William Overall Yager (April 3, 1833 – January 20, 1904) was, during the American Civil War, initially the major and commanding officer of Yager's Third Battalion Texas Mounted Volunteers, and then later, as colonel and commanding officer of the First Texas (Yager's) Cavalry (CSA), and, in postwar years, member of the Virginia House of Delegates and the Senate of Virginia, Superintendent of Schools, and Treasurer for Page County, Virginia.

Early life 
Yager was born and raised in Page County, Virginia, a son of Nicholas Wesley Yager and Christina Williams Overall Yager.
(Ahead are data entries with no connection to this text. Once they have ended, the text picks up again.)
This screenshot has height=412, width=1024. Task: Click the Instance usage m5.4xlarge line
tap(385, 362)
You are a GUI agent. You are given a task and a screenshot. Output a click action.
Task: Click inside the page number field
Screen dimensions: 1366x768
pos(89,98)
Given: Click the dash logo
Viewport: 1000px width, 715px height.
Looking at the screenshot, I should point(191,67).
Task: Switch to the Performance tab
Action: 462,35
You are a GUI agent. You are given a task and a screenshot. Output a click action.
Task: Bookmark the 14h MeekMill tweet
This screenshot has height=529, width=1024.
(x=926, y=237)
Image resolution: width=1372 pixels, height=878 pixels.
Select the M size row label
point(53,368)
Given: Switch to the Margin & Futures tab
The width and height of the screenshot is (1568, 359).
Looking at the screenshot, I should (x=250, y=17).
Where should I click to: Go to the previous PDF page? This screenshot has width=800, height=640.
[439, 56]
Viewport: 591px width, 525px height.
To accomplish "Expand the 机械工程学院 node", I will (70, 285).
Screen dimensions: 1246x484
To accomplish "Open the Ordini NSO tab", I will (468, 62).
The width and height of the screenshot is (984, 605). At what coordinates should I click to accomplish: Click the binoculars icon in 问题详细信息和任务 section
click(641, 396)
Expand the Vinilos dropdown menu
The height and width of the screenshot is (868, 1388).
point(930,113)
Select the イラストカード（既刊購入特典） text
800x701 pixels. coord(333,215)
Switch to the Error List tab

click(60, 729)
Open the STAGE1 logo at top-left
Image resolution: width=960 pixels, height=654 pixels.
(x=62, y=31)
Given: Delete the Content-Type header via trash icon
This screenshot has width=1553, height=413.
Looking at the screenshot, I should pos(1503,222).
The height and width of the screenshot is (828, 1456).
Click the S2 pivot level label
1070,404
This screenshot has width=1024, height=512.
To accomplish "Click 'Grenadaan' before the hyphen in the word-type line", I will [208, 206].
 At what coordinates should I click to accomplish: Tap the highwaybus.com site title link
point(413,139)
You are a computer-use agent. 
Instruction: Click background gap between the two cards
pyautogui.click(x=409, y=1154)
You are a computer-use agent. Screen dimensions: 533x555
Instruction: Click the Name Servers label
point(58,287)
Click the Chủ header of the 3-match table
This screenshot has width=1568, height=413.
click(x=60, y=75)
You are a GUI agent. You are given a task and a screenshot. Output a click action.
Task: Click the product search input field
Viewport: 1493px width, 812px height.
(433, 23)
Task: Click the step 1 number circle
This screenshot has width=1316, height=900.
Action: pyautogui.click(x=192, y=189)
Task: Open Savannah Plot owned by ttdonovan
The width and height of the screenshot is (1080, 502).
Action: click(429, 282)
In 1848, he matriculated at the Virginia Military Institute, graduating four years later, fifth in his class, with fellow Page countians Simeon Beauford Gibbons and Hiram Jackson Strickler, as well as later Confederate notables, Thomas T. Munford, James A. Walker, Joseph C. Mayo, and George Smith Patton Sr. One of the signatures on his diploma was that of Thomas Jonathan Jackson.

Kansas, Texas, and marriage 
Following graduation, Yager worked briefly as a banker in Virginia, and soon after traveled to Kansas with fellow Page countian and VMI classmate Hiram Jackson Strickler, taking with him several slaves, including a valet. While in Kansas, Strickler and Strickler had real estate transactions together, most apparently being in Shawnee County. As part of the many transactions, Yager conveyed one-half interest in Lucknow to Strickler, and Strickler conveyed one-half interest in Bellmont to Yager.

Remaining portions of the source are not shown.